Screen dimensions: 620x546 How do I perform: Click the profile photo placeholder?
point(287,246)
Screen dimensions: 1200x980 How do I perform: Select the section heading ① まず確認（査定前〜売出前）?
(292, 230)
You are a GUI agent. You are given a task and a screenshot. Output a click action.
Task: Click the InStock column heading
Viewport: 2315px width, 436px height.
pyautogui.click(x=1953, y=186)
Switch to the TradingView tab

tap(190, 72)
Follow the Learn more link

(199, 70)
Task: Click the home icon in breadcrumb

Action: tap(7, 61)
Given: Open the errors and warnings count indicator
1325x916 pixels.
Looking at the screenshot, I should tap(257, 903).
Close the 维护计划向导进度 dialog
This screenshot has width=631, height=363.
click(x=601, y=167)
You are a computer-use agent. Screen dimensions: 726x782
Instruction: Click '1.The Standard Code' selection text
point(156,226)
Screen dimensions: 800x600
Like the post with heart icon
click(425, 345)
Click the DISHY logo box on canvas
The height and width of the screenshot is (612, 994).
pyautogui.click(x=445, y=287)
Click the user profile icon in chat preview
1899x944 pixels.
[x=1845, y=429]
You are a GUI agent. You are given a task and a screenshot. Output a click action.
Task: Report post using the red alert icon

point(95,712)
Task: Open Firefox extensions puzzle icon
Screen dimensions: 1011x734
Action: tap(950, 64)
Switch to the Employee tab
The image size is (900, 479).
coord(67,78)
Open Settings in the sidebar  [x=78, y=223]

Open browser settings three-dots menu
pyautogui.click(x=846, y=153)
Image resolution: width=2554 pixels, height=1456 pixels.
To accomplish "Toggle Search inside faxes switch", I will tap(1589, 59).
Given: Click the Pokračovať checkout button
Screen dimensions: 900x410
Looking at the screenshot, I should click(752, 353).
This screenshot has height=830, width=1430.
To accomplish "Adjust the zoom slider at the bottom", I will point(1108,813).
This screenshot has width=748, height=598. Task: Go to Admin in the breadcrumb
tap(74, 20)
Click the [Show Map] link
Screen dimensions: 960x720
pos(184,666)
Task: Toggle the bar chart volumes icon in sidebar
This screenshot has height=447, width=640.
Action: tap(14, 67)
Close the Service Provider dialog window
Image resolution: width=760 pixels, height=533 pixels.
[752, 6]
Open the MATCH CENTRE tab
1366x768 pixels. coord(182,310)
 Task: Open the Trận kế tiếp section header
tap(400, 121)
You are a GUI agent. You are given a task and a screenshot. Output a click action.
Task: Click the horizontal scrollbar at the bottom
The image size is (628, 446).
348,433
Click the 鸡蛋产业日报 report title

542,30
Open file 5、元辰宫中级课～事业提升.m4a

=== What needs to be done ===
All of the material must be written out again without any change.

=== Exercise output ===
Screen dimensions: 620x546 How do I perform: Click the profile photo placeholder?
point(287,246)
Screen dimensions: 1200x980 How do I perform: Select the section heading ① まず確認（査定前〜売出前）?
(292, 230)
You are a GUI agent. You are given a task and a screenshot. Output a click action.
Task: Click the InStock column heading
Viewport: 2315px width, 436px height.
pyautogui.click(x=1953, y=186)
Switch to the TradingView tab

tap(190, 72)
Follow the Learn more link

(199, 70)
Task: Click the home icon in breadcrumb

Action: tap(7, 61)
Given: Open the errors and warnings count indicator
1325x916 pixels.
Looking at the screenshot, I should tap(257, 903).
Close the 维护计划向导进度 dialog
This screenshot has width=631, height=363.
click(x=601, y=167)
You are a computer-use agent. Screen dimensions: 726x782
Instruction: Click '1.The Standard Code' selection text
point(156,226)
Screen dimensions: 800x600
Like the post with heart icon
click(425, 345)
Click the DISHY logo box on canvas
The height and width of the screenshot is (612, 994).
pyautogui.click(x=445, y=287)
Click the user profile icon in chat preview
1899x944 pixels.
[x=1845, y=429]
You are a GUI agent. You are given a task and a screenshot. Output a click action.
Task: Report post using the red alert icon

point(95,712)
Task: Open Firefox extensions puzzle icon
Screen dimensions: 1011x734
Action: tap(950, 64)
Switch to the Employee tab
The image size is (900, 479).
coord(67,78)
Open Settings in the sidebar  [x=78, y=223]

Open browser settings three-dots menu
pyautogui.click(x=846, y=153)
Image resolution: width=2554 pixels, height=1456 pixels.
To accomplish "Toggle Search inside faxes switch", I will tap(1589, 59).
Given: Click the Pokračovať checkout button
Screen dimensions: 900x410
Looking at the screenshot, I should click(752, 353).
This screenshot has height=830, width=1430.
To accomplish "Adjust the zoom slider at the bottom", I will point(1108,813).
This screenshot has width=748, height=598. Task: Go to Admin in the breadcrumb
tap(74, 20)
Click the [Show Map] link
Screen dimensions: 960x720
pos(184,666)
Task: Toggle the bar chart volumes icon in sidebar
This screenshot has height=447, width=640.
Action: tap(14, 67)
Close the Service Provider dialog window
Image resolution: width=760 pixels, height=533 pixels.
[752, 6]
Open the MATCH CENTRE tab
1366x768 pixels. coord(182,310)
 Task: Open the Trận kế tiếp section header
tap(400, 121)
You are a GUI agent. You are given a task and a screenshot. Output a click action.
Task: Click the horizontal scrollbar at the bottom
The image size is (628, 446).
348,433
Click the 鸡蛋产业日报 report title

542,30
Open file 5、元辰宫中级课～事业提升.m4a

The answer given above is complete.